Research project: Toxoplasma gondii is an obligate intracellular parasite that affects ~30% of the population globally. While infections in healthy persons are typically asymptomatic, infections in the immunocompromised or congenitally infected neonates can have severe and even fatal consequences. T. gondii serves as a model organism for related pathogens such as those that cause malaria and cryptosporidiosis. Toxoplasma infections can be treated but not cleared, thus new therapies that target parasite-specific activities are needed.

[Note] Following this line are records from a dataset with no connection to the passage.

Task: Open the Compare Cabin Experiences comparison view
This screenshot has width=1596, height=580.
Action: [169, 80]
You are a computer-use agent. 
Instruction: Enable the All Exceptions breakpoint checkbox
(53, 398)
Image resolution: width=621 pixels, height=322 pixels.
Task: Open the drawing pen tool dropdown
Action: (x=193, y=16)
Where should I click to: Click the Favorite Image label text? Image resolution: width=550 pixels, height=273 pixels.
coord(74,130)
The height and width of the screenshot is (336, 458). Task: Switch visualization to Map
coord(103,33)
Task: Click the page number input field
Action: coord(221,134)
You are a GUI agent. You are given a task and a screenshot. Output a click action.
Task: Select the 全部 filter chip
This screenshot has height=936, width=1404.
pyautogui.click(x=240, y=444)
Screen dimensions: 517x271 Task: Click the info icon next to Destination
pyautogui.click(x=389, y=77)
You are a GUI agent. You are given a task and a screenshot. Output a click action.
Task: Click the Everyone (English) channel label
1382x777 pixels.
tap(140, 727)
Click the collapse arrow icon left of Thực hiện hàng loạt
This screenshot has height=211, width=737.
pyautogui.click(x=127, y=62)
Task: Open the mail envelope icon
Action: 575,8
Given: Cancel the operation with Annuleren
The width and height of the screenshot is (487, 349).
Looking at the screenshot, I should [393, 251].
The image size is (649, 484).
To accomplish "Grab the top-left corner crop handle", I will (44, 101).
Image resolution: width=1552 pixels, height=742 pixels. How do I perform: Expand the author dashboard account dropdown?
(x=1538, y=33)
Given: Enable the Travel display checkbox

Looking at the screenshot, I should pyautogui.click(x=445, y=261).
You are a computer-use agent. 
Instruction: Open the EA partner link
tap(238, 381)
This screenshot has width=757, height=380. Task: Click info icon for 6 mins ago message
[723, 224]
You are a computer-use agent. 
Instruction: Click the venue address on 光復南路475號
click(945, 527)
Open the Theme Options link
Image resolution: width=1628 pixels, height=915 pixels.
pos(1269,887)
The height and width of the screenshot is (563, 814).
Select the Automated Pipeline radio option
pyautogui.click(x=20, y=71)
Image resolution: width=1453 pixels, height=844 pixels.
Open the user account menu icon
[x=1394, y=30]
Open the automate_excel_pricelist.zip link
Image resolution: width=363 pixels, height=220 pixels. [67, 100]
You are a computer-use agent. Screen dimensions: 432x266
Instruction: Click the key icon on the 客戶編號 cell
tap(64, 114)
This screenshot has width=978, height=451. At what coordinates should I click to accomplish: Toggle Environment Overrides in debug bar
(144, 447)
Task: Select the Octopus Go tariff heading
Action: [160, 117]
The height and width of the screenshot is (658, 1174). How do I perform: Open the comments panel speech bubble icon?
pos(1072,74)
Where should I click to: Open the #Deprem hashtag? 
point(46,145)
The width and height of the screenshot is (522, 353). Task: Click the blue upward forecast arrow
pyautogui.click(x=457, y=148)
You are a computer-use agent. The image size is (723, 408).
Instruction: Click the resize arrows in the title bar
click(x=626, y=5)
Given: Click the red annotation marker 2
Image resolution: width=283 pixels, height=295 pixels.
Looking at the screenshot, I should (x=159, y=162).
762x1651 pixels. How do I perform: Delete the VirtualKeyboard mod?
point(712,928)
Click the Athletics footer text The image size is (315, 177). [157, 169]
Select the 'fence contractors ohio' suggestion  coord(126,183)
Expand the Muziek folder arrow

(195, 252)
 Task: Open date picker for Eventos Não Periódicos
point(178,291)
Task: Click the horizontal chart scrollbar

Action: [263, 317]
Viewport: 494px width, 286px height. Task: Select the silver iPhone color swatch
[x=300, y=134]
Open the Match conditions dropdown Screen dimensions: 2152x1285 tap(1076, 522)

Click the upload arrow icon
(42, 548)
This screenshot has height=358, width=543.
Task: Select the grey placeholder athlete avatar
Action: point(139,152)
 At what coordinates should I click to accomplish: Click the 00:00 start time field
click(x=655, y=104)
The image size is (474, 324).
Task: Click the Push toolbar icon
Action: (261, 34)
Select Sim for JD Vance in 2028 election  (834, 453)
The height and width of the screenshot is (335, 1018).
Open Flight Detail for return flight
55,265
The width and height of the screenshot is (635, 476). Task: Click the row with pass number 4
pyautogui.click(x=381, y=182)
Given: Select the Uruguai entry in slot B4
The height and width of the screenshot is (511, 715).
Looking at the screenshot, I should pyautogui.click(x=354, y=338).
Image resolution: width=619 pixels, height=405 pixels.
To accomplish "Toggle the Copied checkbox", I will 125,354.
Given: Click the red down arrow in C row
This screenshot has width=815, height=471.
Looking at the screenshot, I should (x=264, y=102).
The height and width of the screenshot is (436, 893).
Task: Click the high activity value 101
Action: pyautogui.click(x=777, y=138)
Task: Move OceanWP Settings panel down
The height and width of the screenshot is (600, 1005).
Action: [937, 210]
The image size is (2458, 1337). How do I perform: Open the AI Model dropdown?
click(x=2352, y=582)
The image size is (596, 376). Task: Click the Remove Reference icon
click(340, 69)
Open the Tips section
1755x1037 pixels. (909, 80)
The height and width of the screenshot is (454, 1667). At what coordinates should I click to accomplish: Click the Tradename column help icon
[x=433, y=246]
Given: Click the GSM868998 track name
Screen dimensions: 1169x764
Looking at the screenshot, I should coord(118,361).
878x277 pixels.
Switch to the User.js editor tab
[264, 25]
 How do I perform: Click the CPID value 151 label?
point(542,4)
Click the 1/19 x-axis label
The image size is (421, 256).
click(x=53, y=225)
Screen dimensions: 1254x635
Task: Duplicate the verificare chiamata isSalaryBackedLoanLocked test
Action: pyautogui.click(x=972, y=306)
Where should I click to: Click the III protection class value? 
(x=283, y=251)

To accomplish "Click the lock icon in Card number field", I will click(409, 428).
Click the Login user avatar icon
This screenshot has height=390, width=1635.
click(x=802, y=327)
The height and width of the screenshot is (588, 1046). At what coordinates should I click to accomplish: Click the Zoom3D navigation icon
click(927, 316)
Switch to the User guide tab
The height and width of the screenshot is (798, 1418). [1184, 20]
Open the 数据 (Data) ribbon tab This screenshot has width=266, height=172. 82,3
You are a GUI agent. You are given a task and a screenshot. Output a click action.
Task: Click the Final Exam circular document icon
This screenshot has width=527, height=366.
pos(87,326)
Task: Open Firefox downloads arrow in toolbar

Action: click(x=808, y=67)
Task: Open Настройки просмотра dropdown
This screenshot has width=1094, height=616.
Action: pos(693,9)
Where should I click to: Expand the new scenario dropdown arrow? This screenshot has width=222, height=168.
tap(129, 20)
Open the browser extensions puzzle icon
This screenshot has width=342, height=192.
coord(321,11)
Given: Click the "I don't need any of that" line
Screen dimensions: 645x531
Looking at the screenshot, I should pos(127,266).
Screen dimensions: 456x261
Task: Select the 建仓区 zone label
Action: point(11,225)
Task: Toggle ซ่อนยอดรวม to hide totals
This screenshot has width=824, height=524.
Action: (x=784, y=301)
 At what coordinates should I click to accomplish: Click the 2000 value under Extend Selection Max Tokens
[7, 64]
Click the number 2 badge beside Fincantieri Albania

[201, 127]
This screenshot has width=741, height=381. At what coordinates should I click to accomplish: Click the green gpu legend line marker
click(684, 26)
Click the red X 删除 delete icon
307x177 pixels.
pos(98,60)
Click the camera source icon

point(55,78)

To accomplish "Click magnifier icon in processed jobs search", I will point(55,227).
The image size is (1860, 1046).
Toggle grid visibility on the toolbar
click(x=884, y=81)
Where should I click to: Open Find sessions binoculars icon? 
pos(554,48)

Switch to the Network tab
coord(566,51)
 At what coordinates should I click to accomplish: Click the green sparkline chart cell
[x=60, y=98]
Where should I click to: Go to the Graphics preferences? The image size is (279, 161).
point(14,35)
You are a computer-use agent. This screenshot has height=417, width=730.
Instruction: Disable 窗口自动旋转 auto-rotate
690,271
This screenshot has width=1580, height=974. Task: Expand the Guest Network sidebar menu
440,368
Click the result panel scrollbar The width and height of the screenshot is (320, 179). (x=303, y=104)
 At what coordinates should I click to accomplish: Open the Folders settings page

Mentor: Dr. Michael Lawson

Research project: Michelle investigates how Poly(A)-Binding Protein (PABP) coordinates accurate stop-codon recognition with downstream mRNA fate in yeast by modulating the activities of the release factors eRF1 and eRF3 at the terminating ribosome. In this model, eRF3 recruits eRF1, while PABP stabilizes the complex to increase both the speed and fidelity of termination on normal messages; however, at premature termination codons, PABP’s distance from the stop codon reduces this stabilizing influence and biases transcripts toward nonsense-mediated decay (NMD). She is particularly interested in how variability in readthrough and stalling emerges from these interactions and whether local mRNA topology helps resolve competing outcomes. Beyond termination, PABP’s interaction with eIF4G is thought to promote a closed-loop configuration that brings mRNA ends into proximity, potentially facilitating ribosome recycling and reinitiation and feeding back on termination efficiency. By integrating these dual roles, the project tests whether PABP acts as a licensing factor that both accelerates release-factor kinetics and shapes RNA topology to favor productive post-termination fates. To access events that bulk assays average away, Michelle employs single-molecule fluorescence to watch ordered factor arrival and departure in real time on normal and aberrant mRNAs. The resulting mechanism aims to clarify how cells distinguish proper versus premature termination and how those decisions lead to mRNA stability and translational output.

Mentor: Dr. Jorge Torres

Research project: Cell division is a highly regulated process culminating in the transfer of genetic material into daughter cells. Phosphorylation via kinases is a key post translational modification in cell division acting as a dynamic molecular switch to affect protein activity, protein-protein interactions, protein localization, and abundance. Many kinases with roles defined outside of mitosis have been shown to be important for cell division although their kinase-phosphosite pairs remain unknown. Roshini’s aims to test how new phosphosite pairs contribute to the phospho circuitry that coordinates cell division and its relation to cell dysfunction and disease.